The former Conservative shadow chief secretary to the Treasury has condemned the government for its changes to how buy-to-let investors are taxed, warning it “risks the very crisis” the Bank of England recently warned about.
Lord (Howard) Flight argued it is “precisely the wrong time to be attacking the buy-to-let market when the balance of supply and demand is shifting”.
He urged the government to re-think its “sudden attack” on buy-to-let, saying it could “create a sharp fall in prices, if not a crash”.
Chancellor George Osborne announced in November there would be a 3 per cent premium on stamp duty for buy-to-let investors and those buying second homes, in a bid to raise £1bn by 2021.
According to Lord Flight, potential buyers will be put off by the additional 3 per cent stamp duty, particularly on top of existing rates in London.
“A significant increase in those selling buy-to-let properties may also put thousands of tenants’ security at risk as buyers will want to sell with vacant possession.”
This was a second blow to the industry after Mr Osborne in his summer Budget announced plans to stop landlords offsetting interest costs on their mortgages against profits before calculating their tax bill.
Lord Flight claimed this had been the only buy-to-let ‘tax advantage’ previously, and that new measures, however, affect this by limiting the tax deductibility of mortgage interest to a 20 per cent tax rate.
“This will hit more modest buy-to-let investors the most, while many of the more sophisticated have their buy-to-let properties held through a company.”
He argued the government is “misconceived” in thinking buy-to-let investment has squeezed young buyers out of the market, and blamed it on developers “hoarding” land.
“Politically, the government may lose more votes over this issue than they realise: there are many thousand buy-to-let investors living in marginal constituencies.”
Lord Flight described the buy-to-let market as an “entirely sensible market economy development”, which provided an alternative to saving for old age through pension schemes.

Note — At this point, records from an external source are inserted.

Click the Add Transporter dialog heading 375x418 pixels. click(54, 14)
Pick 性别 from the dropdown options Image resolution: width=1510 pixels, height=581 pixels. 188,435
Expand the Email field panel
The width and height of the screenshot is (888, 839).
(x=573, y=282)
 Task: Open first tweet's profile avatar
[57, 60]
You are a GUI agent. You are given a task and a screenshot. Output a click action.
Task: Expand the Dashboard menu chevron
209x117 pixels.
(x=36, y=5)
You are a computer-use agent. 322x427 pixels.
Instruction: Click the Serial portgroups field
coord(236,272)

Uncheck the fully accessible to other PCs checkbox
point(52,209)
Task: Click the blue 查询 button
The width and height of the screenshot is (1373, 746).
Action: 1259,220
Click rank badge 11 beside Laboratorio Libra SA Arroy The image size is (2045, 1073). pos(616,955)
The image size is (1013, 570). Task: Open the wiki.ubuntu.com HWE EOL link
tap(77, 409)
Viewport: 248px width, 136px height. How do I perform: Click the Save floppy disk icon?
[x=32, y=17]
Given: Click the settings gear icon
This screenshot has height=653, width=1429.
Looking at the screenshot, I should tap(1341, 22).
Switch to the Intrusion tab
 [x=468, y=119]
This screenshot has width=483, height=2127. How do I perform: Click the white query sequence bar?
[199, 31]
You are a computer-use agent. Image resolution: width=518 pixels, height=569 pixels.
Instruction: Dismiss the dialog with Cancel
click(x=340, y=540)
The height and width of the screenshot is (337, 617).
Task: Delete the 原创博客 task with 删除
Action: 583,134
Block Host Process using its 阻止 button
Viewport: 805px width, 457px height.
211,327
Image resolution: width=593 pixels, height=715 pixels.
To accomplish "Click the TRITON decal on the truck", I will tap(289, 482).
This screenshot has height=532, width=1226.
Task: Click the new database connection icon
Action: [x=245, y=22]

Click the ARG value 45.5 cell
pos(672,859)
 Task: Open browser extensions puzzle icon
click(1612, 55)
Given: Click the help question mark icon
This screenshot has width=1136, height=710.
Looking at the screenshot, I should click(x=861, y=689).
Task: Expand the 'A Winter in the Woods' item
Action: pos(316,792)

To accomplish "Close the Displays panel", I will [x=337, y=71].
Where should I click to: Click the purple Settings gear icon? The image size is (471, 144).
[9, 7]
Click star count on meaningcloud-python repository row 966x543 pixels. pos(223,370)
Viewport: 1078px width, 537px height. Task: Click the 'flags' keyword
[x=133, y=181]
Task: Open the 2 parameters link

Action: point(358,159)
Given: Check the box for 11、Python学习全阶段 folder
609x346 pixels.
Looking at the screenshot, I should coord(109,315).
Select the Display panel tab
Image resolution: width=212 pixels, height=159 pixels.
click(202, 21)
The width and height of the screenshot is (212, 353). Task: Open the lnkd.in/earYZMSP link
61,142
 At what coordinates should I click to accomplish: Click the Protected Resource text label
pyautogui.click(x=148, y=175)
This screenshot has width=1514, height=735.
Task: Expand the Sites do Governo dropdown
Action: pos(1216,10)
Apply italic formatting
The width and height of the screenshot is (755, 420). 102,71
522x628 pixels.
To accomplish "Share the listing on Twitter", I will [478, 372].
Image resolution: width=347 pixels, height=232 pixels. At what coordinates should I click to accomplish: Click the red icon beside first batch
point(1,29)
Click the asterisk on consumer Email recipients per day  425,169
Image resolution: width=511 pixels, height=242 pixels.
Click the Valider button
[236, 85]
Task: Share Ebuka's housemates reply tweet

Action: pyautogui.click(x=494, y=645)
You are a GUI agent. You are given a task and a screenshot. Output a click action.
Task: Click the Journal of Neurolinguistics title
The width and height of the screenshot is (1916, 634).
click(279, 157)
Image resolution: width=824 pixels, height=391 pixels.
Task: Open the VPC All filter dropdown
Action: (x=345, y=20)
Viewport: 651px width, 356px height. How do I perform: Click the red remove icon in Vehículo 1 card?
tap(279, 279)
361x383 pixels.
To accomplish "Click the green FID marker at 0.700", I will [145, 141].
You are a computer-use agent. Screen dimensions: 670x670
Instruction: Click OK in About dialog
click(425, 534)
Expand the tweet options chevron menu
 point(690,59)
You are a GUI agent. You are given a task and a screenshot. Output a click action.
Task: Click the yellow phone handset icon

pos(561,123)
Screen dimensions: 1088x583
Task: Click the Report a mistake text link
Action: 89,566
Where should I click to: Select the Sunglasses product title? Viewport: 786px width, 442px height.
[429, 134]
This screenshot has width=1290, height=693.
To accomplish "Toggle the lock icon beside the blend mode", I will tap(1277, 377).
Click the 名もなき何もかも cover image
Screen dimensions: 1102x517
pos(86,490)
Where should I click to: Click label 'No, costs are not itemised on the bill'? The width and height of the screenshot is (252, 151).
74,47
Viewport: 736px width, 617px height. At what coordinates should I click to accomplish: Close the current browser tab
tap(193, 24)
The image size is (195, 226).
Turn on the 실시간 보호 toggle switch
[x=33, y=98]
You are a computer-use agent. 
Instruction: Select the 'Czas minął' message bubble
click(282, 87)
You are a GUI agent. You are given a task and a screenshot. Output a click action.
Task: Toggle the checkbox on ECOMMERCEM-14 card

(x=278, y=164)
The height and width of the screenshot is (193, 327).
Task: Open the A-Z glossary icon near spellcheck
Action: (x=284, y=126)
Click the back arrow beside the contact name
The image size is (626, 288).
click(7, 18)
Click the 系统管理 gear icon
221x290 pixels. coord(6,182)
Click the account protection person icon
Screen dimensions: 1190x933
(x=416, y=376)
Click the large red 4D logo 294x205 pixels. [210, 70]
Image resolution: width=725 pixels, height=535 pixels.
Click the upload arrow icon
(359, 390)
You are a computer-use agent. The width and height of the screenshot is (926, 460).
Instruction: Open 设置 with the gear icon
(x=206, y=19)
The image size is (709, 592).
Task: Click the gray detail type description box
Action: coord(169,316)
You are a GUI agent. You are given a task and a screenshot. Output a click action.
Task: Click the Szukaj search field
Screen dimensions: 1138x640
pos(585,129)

He also pointed out that buy-to-let has provided some three million homes for those not able yet to afford to buy property.
“Younger buyers cannot afford market prices in London and the South East, and cannot borrow to finance the substantial stamp duty costs of acquisition.”
In addition, the Tory peer said if there is a crash in property prices in Greater London, this will have a major impact on banks and on the economy as a whole, for which he suggested the government will be blamed.
He argued that it would have been much fairer for the reduced 20 per cent allowable offset tax on mortgage interest to apply to new, and not existing, buy-to-let investments.
Andrew Turner, director of intermediary CommercialTrust.co.uk, said he agreed with Lord Flight’s observation that scarcity of property, rather than the popularity of buy-to-let investment, is the chief factor in driving up prices to unaffordable levels and locking millions of buyers out of the market.